The hepatic stellate cell (HSC), following a fibrogenic stimulus, is transformed from a quiescent to an activated cell. HSC activation results in numerous changes in cellular morphology, cellular metabolism, and in the pattern of gene expression. Many of the changes that are observed in activated HSCs in animal models of hepatic fibrosis are also seen when these cells are activated by culturing on plastic. These changes include morphological changes to a myofibroblast- like cell with the appearance of smooth muscle α-actin, a loss of the retinol stores, an increase in the rough endoplasmic reticulum, and increases in extracellular matrix production, including a dramatic increase in type I collagen. To identify additional genes that are induced or suppressed during HSC activation, we used the differential polymerase chain reaction (PCR) display technique. Using this technique, we isolated a complementary DNA (cDNA) fragment for the intercellular adhesion molecule 1 (ICAM-1).
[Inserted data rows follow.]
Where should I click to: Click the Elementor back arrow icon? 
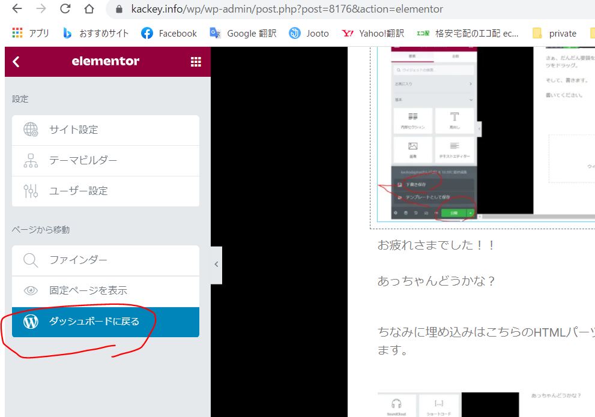[16, 61]
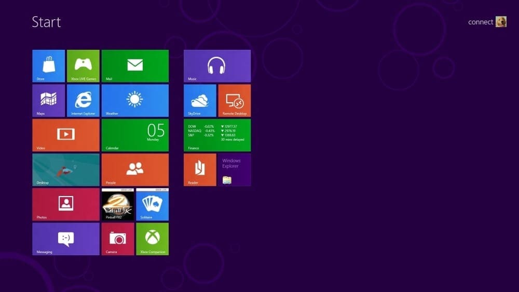Launch Pinball FX2 game tile

pyautogui.click(x=118, y=204)
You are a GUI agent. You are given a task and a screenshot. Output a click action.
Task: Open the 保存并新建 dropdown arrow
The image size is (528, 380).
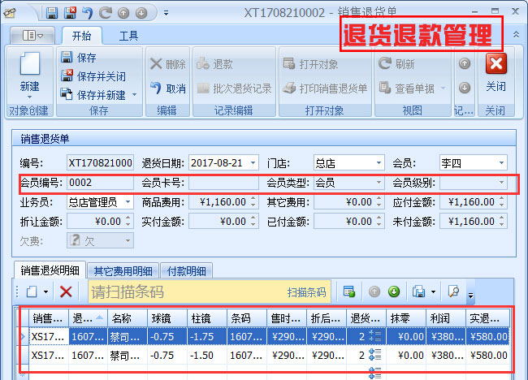[x=135, y=95]
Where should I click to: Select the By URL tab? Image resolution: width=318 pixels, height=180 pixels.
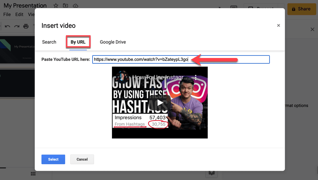78,42
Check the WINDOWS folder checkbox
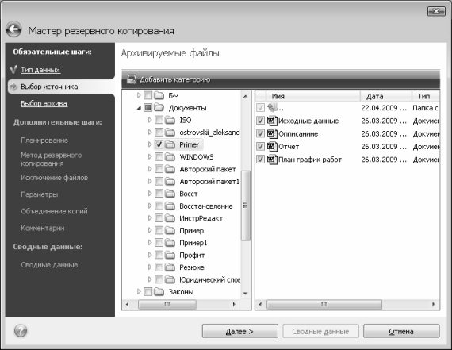The height and width of the screenshot is (350, 452). coord(159,156)
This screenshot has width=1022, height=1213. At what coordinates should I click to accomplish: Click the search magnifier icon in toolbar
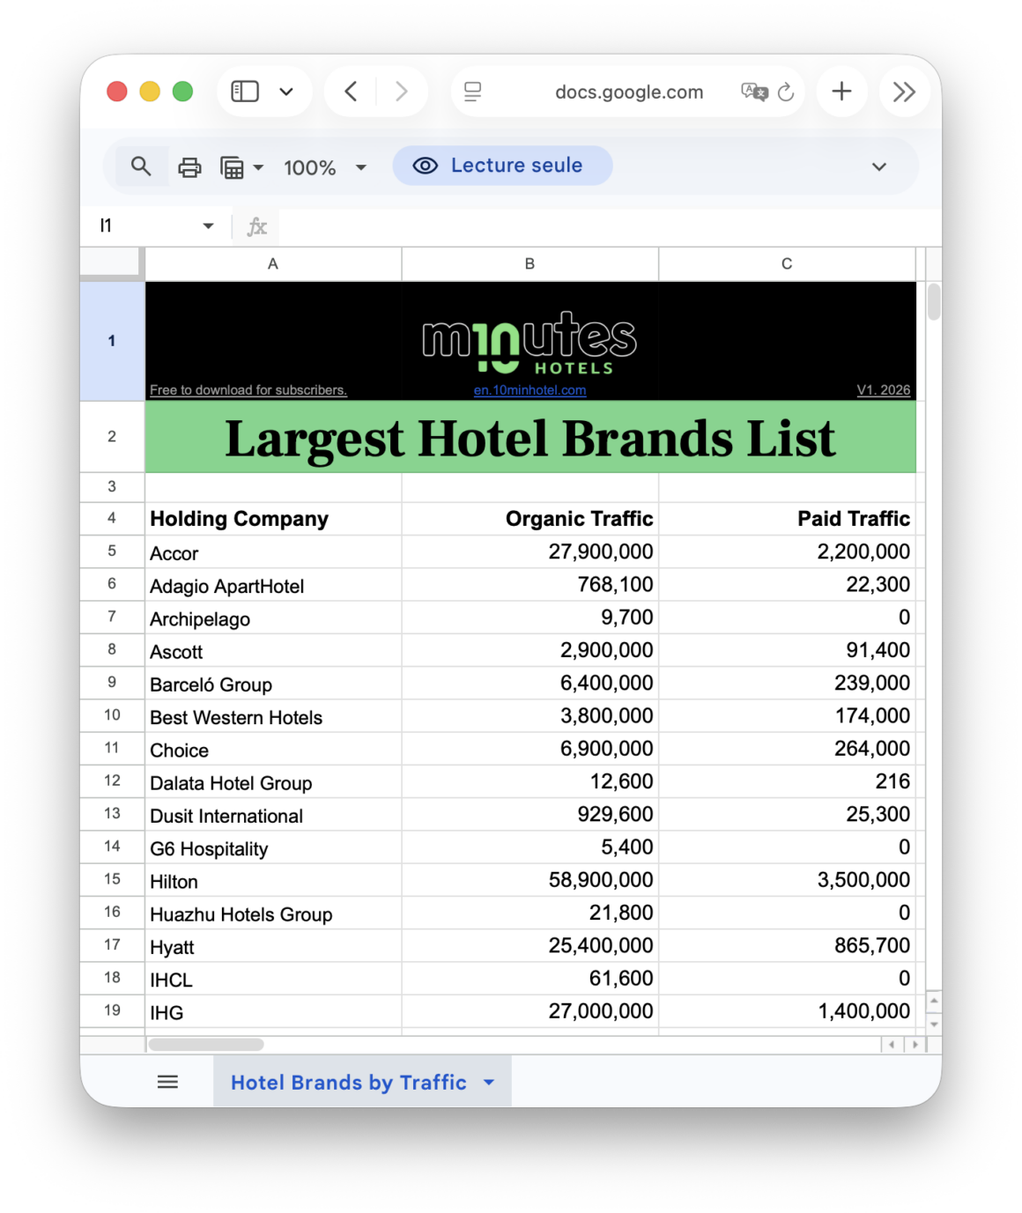pos(141,166)
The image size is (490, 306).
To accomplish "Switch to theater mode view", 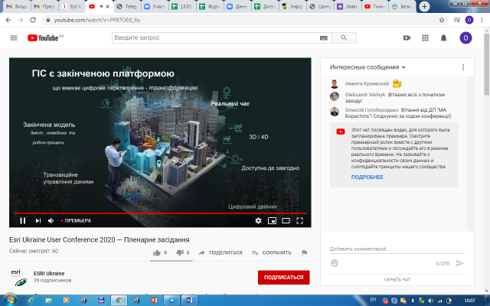I will tap(286, 220).
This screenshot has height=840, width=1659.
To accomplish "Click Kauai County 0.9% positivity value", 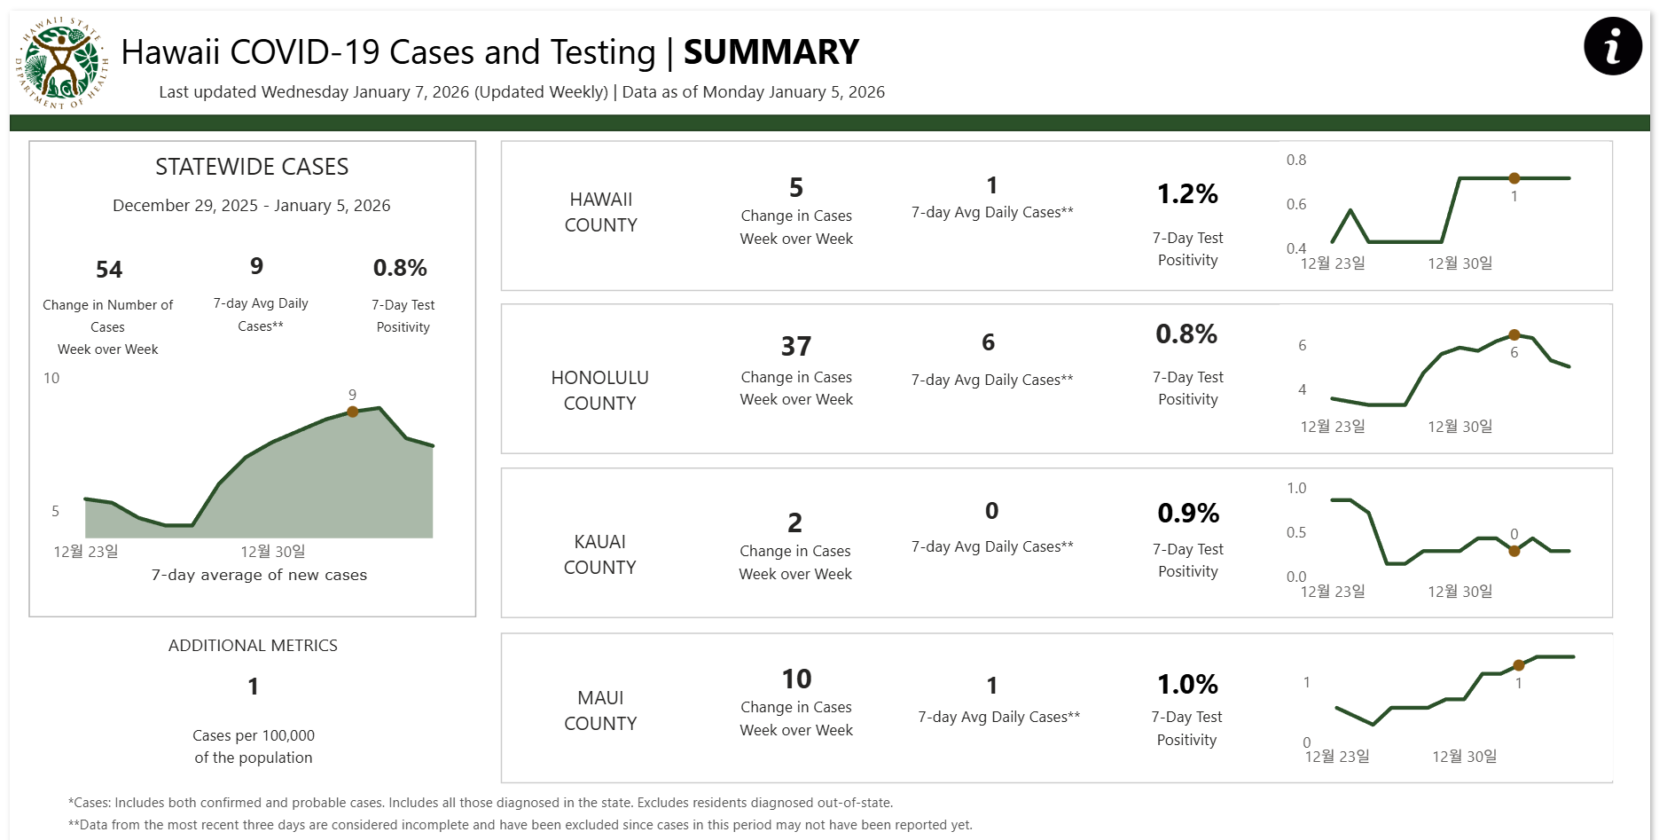I will [x=1188, y=514].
Northern blotting confirmed that the ICAM-1 messenger RNA (mRNA) was expressed in HSCs activated by culture, but not in quiescent, freshly isolated HSCs. The presence of ICAM-1 protein was demonstrated in culture-activated HSCs, but not in quiescent cells by Western blot analysis and immunohistochemical staining. A functional assay was performed, demonstrating that lymphocytes will adhere to activated HSCs and that treatment of these cells with tumor necrosis factor α (TNF-α) increases lymphocyte adherence. Furthermore, ICAM-1 mRNA levels were increased in HSCs activated in rats in vivo after 1 week of bile duct ligation (BDL). Together, these data indicate that ICAM-1 expression is induced following HSC activation and that the HSC may have a direct role in the transmigration of leukocytes from the hepatic sinusoid to sites of tissue damage during the inflammatory response in the liver.